= STORED ROWS =
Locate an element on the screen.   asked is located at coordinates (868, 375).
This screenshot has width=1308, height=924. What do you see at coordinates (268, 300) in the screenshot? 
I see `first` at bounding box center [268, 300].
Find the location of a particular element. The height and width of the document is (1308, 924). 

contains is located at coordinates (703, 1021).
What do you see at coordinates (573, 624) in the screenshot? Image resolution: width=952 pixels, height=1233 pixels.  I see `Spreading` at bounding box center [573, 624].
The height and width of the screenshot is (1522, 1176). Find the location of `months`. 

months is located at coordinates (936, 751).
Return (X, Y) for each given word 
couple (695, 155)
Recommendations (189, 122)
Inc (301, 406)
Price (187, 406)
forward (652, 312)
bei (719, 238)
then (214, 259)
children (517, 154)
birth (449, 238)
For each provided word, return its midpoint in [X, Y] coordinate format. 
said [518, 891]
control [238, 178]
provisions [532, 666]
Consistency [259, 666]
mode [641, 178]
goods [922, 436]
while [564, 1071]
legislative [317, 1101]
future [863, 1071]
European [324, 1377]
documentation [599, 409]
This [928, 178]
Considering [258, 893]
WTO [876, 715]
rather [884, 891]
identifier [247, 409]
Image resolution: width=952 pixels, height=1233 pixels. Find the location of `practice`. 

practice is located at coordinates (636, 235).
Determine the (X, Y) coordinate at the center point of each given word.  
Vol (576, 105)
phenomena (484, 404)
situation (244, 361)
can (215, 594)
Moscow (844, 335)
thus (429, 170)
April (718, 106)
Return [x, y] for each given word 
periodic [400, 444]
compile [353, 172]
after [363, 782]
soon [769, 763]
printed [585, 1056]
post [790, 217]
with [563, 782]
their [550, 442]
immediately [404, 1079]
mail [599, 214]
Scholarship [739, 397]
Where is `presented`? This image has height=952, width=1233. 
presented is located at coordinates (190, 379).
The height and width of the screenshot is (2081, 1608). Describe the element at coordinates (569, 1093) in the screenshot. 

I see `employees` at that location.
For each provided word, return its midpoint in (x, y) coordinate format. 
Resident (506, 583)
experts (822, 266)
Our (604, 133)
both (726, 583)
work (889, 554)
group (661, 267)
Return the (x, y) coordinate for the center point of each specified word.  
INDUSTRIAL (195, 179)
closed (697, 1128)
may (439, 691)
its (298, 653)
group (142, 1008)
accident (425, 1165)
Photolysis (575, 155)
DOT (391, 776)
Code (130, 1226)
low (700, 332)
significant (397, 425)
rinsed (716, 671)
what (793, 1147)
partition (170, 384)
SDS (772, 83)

= INSTRUCTIONS TO FOLLOW =
Return every one of the records above word for word, with no changes.

= OUTPUT OF THE TASK =
Locate an element on the screen.   asked is located at coordinates (868, 375).
This screenshot has width=1308, height=924. What do you see at coordinates (268, 300) in the screenshot? 
I see `first` at bounding box center [268, 300].
Find the location of a particular element. The height and width of the document is (1308, 924). 

contains is located at coordinates (703, 1021).
What do you see at coordinates (573, 624) in the screenshot? Image resolution: width=952 pixels, height=1233 pixels.  I see `Spreading` at bounding box center [573, 624].
The height and width of the screenshot is (1522, 1176). Find the location of `months`. 

months is located at coordinates (936, 751).
Return (X, Y) for each given word 
couple (695, 155)
Recommendations (189, 122)
Inc (301, 406)
Price (187, 406)
forward (652, 312)
bei (719, 238)
then (214, 259)
children (517, 154)
birth (449, 238)
For each provided word, return its midpoint in [X, Y] coordinate format. 
said [518, 891]
control [238, 178]
provisions [532, 666]
Consistency [259, 666]
mode [641, 178]
goods [922, 436]
while [564, 1071]
legislative [317, 1101]
future [863, 1071]
European [324, 1377]
documentation [599, 409]
This [928, 178]
Considering [258, 893]
WTO [876, 715]
rather [884, 891]
identifier [247, 409]
Image resolution: width=952 pixels, height=1233 pixels. Find the location of `practice`. 

practice is located at coordinates (636, 235).
Determine the (X, Y) coordinate at the center point of each given word.  
Vol (576, 105)
phenomena (484, 404)
situation (244, 361)
can (215, 594)
Moscow (844, 335)
thus (429, 170)
April (718, 106)
Return [x, y] for each given word 
periodic [400, 444]
compile [353, 172]
after [363, 782]
soon [769, 763]
printed [585, 1056]
post [790, 217]
with [563, 782]
their [550, 442]
immediately [404, 1079]
mail [599, 214]
Scholarship [739, 397]
Where is `presented`? This image has height=952, width=1233. 
presented is located at coordinates (190, 379).
The height and width of the screenshot is (2081, 1608). Describe the element at coordinates (569, 1093) in the screenshot. 

I see `employees` at that location.
For each provided word, return its midpoint in (x, y) coordinate format. 
Resident (506, 583)
experts (822, 266)
Our (604, 133)
both (726, 583)
work (889, 554)
group (661, 267)
Return the (x, y) coordinate for the center point of each specified word.  
INDUSTRIAL (195, 179)
closed (697, 1128)
may (439, 691)
its (298, 653)
group (142, 1008)
accident (425, 1165)
Photolysis (575, 155)
DOT (391, 776)
Code (130, 1226)
low (700, 332)
significant (397, 425)
rinsed (716, 671)
what (793, 1147)
partition (170, 384)
SDS (772, 83)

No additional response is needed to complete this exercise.